* **Requirements**
Copy the data below verbatim, beginning with the first line and ending with the line that contains "pyautogui.click(x=116, y=502)", both included.

* **Item coordinate data**

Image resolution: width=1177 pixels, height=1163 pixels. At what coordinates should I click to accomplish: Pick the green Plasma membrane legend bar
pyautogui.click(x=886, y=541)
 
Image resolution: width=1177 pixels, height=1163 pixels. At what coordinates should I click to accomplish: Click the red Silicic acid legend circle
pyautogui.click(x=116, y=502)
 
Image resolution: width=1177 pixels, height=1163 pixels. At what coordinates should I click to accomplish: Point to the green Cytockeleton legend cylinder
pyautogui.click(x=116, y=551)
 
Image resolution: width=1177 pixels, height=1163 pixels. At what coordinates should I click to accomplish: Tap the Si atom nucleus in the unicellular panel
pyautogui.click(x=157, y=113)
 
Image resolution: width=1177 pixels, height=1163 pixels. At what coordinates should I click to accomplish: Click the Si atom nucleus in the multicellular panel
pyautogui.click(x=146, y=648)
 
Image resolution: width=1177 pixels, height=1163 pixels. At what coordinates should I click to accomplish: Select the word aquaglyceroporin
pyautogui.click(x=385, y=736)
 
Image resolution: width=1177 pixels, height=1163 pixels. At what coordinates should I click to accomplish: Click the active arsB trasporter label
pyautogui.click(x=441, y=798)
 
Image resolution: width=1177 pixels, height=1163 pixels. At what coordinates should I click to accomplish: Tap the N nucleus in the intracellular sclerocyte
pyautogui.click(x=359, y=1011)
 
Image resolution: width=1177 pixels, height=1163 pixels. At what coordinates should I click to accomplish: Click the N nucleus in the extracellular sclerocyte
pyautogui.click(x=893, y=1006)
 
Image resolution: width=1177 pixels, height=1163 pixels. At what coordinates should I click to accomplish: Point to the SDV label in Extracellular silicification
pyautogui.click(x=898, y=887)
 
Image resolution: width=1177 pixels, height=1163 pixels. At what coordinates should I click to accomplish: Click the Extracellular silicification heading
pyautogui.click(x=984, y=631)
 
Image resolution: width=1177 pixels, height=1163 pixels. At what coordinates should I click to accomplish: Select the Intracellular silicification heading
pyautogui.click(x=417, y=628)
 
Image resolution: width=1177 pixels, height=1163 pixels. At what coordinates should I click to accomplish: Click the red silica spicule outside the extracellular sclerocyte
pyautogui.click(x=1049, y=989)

* **Solved problem**
Image resolution: width=1177 pixels, height=1163 pixels. At what coordinates should I click to accomplish: Pick the green Plasma membrane legend bar
pyautogui.click(x=886, y=541)
 
Image resolution: width=1177 pixels, height=1163 pixels. At what coordinates should I click to accomplish: Click the red Silicic acid legend circle
pyautogui.click(x=116, y=502)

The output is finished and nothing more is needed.